▶ **Instruction**
Please output the items exactly as they appear, from the line with "The image size is (1366, 768)." to the line with "(x=1147, y=49)", including both of those lines.

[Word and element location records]
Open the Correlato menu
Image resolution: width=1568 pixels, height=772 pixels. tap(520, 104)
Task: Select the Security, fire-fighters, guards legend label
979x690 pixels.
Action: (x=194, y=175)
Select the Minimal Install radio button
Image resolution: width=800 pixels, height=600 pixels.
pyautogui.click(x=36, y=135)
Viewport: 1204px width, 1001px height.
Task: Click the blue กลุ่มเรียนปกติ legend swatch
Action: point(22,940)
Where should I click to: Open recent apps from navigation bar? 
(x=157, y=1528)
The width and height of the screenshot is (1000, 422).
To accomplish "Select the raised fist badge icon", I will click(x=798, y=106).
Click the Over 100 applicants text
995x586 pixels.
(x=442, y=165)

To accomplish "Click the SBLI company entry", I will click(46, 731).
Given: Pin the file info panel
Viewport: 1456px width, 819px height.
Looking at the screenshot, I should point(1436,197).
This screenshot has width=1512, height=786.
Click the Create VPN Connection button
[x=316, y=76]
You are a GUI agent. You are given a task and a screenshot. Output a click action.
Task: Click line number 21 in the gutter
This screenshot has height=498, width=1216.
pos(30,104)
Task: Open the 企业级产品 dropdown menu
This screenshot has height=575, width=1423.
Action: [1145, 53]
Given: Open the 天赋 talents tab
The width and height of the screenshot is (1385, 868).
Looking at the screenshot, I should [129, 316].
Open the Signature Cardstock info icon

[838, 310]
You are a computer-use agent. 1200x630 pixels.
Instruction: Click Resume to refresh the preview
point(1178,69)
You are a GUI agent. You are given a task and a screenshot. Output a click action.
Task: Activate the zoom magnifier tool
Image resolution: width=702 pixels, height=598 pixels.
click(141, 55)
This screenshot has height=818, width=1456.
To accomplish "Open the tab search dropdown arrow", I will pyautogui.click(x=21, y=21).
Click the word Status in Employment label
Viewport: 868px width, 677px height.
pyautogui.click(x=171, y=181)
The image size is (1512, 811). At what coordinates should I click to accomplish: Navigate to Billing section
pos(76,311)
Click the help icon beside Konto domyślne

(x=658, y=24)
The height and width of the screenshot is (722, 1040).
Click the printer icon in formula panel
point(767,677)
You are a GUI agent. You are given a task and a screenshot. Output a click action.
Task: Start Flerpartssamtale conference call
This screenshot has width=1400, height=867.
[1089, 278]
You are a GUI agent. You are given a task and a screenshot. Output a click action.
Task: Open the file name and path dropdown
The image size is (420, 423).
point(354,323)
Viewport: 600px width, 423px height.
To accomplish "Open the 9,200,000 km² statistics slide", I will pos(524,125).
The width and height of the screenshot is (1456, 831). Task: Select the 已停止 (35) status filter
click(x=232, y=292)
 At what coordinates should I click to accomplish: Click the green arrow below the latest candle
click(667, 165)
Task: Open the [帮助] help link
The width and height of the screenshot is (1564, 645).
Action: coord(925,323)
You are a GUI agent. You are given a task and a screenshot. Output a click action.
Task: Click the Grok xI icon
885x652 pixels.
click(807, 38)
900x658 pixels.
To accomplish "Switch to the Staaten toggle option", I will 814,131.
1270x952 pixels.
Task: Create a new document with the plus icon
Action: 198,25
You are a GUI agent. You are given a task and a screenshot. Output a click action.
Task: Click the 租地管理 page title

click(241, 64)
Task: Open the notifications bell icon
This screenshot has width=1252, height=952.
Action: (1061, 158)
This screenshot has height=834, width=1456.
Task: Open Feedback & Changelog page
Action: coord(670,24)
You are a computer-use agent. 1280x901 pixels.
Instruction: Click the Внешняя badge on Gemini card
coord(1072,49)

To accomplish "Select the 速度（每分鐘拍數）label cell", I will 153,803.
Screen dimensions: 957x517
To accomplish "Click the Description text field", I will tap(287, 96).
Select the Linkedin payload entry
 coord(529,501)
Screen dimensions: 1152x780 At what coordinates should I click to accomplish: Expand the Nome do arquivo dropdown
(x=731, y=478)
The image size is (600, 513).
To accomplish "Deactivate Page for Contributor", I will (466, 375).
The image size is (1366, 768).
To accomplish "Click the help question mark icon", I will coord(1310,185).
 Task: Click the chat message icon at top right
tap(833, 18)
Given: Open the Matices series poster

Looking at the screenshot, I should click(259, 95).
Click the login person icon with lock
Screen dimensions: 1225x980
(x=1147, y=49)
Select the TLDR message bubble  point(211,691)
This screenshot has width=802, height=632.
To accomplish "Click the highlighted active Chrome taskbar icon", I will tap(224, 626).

▶ **Response to the exercise**
The image size is (1366, 768).
To accomplish "Click the help question mark icon", I will coord(1310,185).
 Task: Click the chat message icon at top right
tap(833, 18)
Given: Open the Matices series poster

Looking at the screenshot, I should click(259, 95).
Click the login person icon with lock
Screen dimensions: 1225x980
(x=1147, y=49)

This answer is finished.